Kemarin lebaran
sengaja ke rumahnya, aku memanggilnya abang bapak Aziz, terkadang jadi bang
Aziz saja kalau cepat cepat. Anaknya tertua lelaki bernama Aziz. Umurnya bang
bapak Aziz sudah 83 tahun. “Agustus
mendatang umurku sudah 84 tahun.” Ujarnya sambil tersenyum, giginya sudah
dipasang gigi palsu, jadi makannya sekarang kuat, ujar si Butet anak perempuan
bungsunya yang terus merawatnya sepanjang hari. Istri bang Pontas sudah lama
meninggal dunia, hampir dua belas tahun lalu. Sejak itu tidak berapa lama bang
Pontas sakit dan terbaring di tempat tidur.
Kami belikan dia
sebuah kursi dorong bisalah dia sesekali didorong ke depan rumahnya di jalan
Merpati Blok IV Lubuk Baja Batam. Blok
IV perkampungan awal pindahan tahap kedua dari kebakaran Sei Jodoh. Dulu di Sei
Jodoh rumah bang Pontas dekat gereja HKBP, sebelahnya ada toko yang sangat
terkenal waktu itu Toko Horas namanya, pemiliknya orang dari daerah Sipirok
Tapanuli Selatan. Dilingkungan itupun banyak penghuninya orang dari daerah
sekitar Mandailing Tapanuli Selatan.
Bang Pontas masih
lancar berbicara, “Kalau cerita enggak berhenti henti udak.” Kata Butet, semua
dia ingat.
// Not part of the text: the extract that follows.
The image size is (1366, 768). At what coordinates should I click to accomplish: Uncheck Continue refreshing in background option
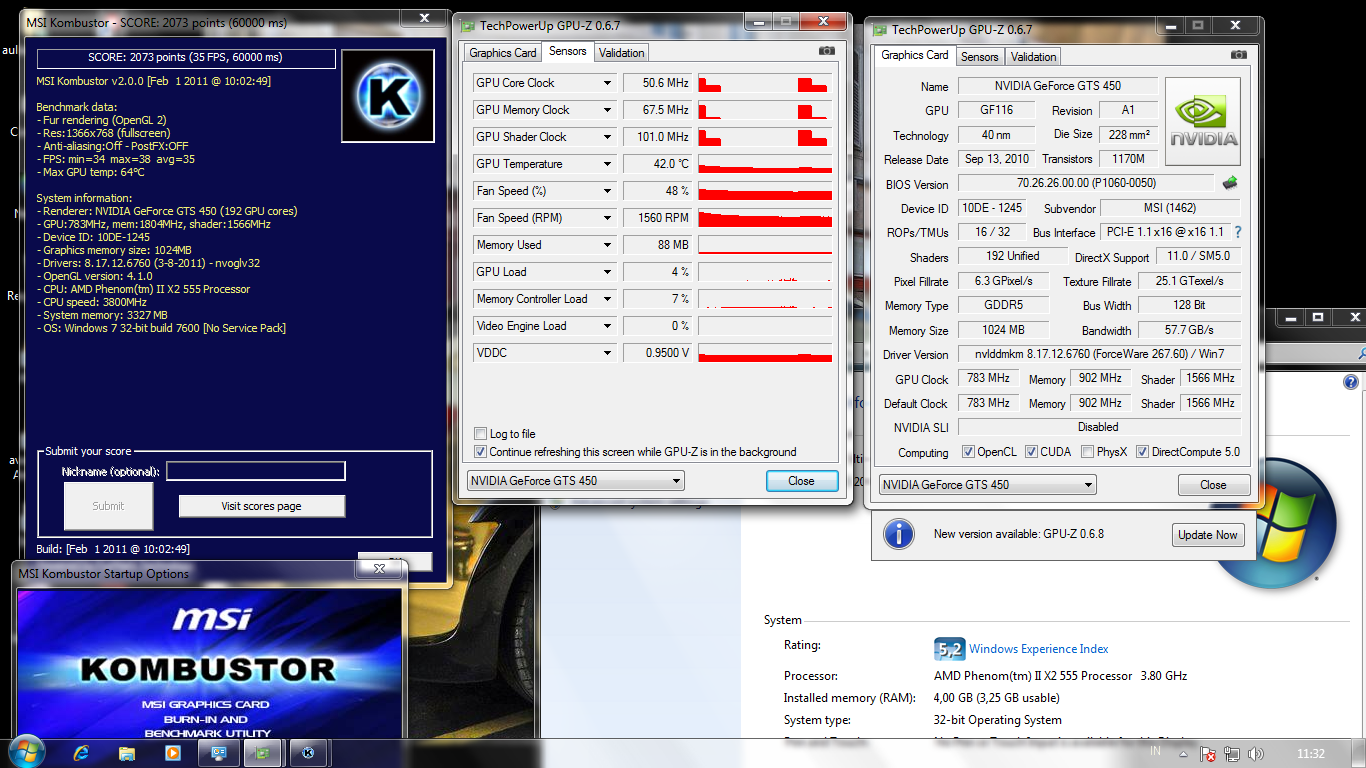click(480, 452)
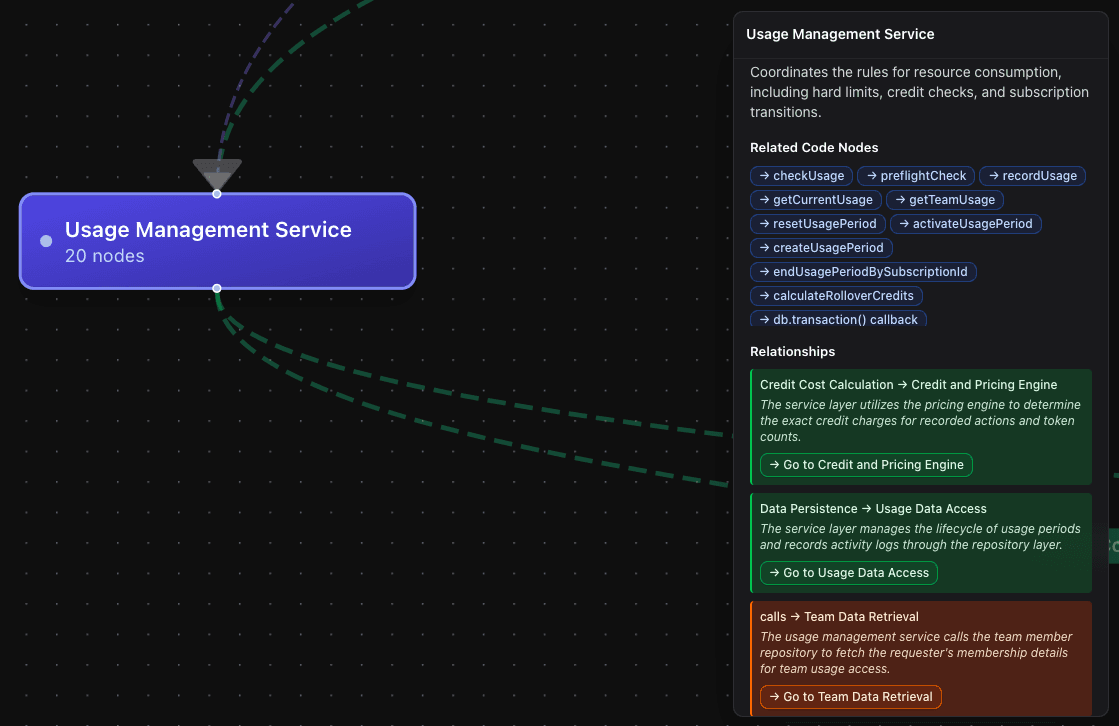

Telinganya pun masih bagus mendengar, hanya saja dia tak bisa
bangkit sendiri, apalagi berjalan, ya jadi semuanya diatas tempat tidur. “Sekarang
Padang Lawas sudah jadi kota.” Kata bang Pontas, mengenang tahun 1964 dia sudah
di Batam melanglang buana hampir diseluru pelosok kepulauan Riau. Terakhir dia
di Tambelan, mengajar jadi guru disana, seorang wanita peranakan Tionghoa jatuh
cinta kepadanya, dan dinikahinya secara Islam. Setelah itu mereka merantau ke
Batam.
Saat itu ada dua
marga Hasibuan yang menikah dengan wanita keturunan Cina, satu bang Pontas
Hasibuan dan satu lagi bang Khairul Hasibuan , dua pula yang menikah dengan
Bidan satu bang Belius Hasibuan dan bang Abu Samah Hasibuan. Ramai ya marga
Hasibuan ketika itu, dibuatlah satu perkumpulan si Raja Hasibuan di Batam. Dari
marga Hutagalung, Panggabean, pokoknya pomparan si Raja Hasibuan, tak kira
Islam atau non Islam, perkumpulan itu tak bertahan lama, karena keturuan Si
Raja ini bertambah banyak dan masing masing membuat perkumpulan pulak asal
kampungnya.
Terakhir didaulat
pula seorang keturunan asal Tionghoa (Cina) mendapat marga Hasibuan, salah seorang
pengusaha cukup terkenal di Batam yaitu Abidin Hasibuan. Namun sebagian besar
angkatan pertama Hasibuan datang ke Batam itu sudah banyak yang meninggal
dunia, agaknya tinggal bang Pontas Hasibuan asal desa Janjilobi ini yang masih sehat diusia 83 tahun, jadi ingat kepada nya setiap hari lebaran seperti saat
sekarang ini, dulu diawal kami datang ke Batam, kalau mau merasakan masakan
rumah ya kerumah beliau, merasakan daun ubi tumbuk (Naiduda) makanan khas
Mandailing itu, meskipun kak mak Aziz orang Cina tetapi dia sudah sangat mahir
makanan kesukaan bang Pontas.
“Marsimapan hita
da bang.” Ucapku dalam bahasa Mandailing, “Bettak na pasuo be hita.” Lanjutku
lagi. Bang Pontas tersenyum sambil setengah menjerit dia berujar, “Jadi ho si
Imbalo, ayah ni si Jogie kan, mahu ingot.”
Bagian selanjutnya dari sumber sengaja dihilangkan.